I don't think anyone is proposing such policies. 

OTOH... this is not good:

According to the latest Fed data, the top 1% of Americans have a combined net worth of $34.2 trillion (or 30.4% of all household wealth in the U.S.), while the bottom 50% of the population holds just $2.1 trillion combined (or 1.9% of all wealth).
 
 
 
mocowgirl
Professor Silent
6.1.20  mocowgirl  replied to  Bob Nelson @6.1.19    3 years ago
I don't think anyone is proposing such policies

Who is proposing any policies that are "fair"?

Again, what does "fair" mean and what person is in charge of making and enacting laws to ensure that "fair" is applied to over 7 billion people and counting?    

It is impossible to work on and solve social issues without clear definitions and goals.  

Social issues like poverty are used as political issues to gain votes when it is convenient.  Poverty isn't a racial issue.  Poverty is a worldwide human issue and should be treated as such.   

 
 
 
Bob Nelson
Professor Guide
6.1.21  Bob Nelson  replied to  mocowgirl @6.1.20    3 years ago
Who is proposing any policies that are "fair"?

I don't know of anyone who uses that word, perhaps because (as you say) it's so hard to define.

Obviously, there's no one person who decides policy. Personally, I don't care for the idea of a ''world dictator''.

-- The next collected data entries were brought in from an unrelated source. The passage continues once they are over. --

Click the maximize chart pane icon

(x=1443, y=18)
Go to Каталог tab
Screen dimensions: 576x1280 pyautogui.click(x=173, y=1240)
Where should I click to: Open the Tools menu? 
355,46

''Eliminating poverty'' would indeed be a good common goal. And you're right: it avoids explosive topics like race, religion, and ethnicity.

 
 
 
mocowgirl
Professor Silent
6.1.22  mocowgirl  replied to  Bob Nelson @6.1.21    3 years ago
'Eliminating poverty'' would indeed be a good common goal.

Moving right along.

We can't define "fair".

So how do we define "poverty"?

Again, definitions matter if we care about solutions.

  

 
 
 
Bob Nelson
Professor Guide
6.1.23  Bob Nelson  replied to  mocowgirl @6.1.22    3 years ago
So how do we define "poverty"?

That's not too hard. It's a certain percentage of the average regional revenue. I'm not competent to give details, but that's what experts are for.

 
 
 
mocowgirl
Professor Silent
6.1.24  mocowgirl  replied to  Bob Nelson @6.1.23    3 years ago
It's a certain percentage of the average regional revenue.

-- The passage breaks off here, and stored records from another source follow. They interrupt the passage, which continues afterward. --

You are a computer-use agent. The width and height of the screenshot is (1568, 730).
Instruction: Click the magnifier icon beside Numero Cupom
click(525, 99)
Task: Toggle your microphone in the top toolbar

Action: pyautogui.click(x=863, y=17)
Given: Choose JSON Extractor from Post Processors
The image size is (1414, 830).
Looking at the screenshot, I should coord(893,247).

So has nothing to do with desired lifestyle?

 
 
 
Bob Nelson
Professor Guide
6.1.26  Bob Nelson  replied to  mocowgirl @6.1.24    3 years ago
desired lifestyle

I'm not sure what you mean.

 
 
 
Bob Nelson
Professor Guide
6.1.27  Bob Nelson  replied to  Kathleen @6.1.25    3 years ago
Why should we solve everyone's problems?

Why are you asking me? I never said we should.

 
 
 
JohnRussell
Professor Principal
6.1.28  seeder  JohnRussell  replied to  Kathleen @6.1.25    3 years ago

What would Jesus say ? 

 
 
 
Buzz of the Orient
Professor Expert
7  Buzz of the Orient    3 years ago

Many years ago a former Prime Minister of Canada, Lester B. Pearson, founded the United Nations Peacekeeping Force.  Where are they when this is happening?  And even if they were there, have they even been more of a detriment than of any real benefit recently?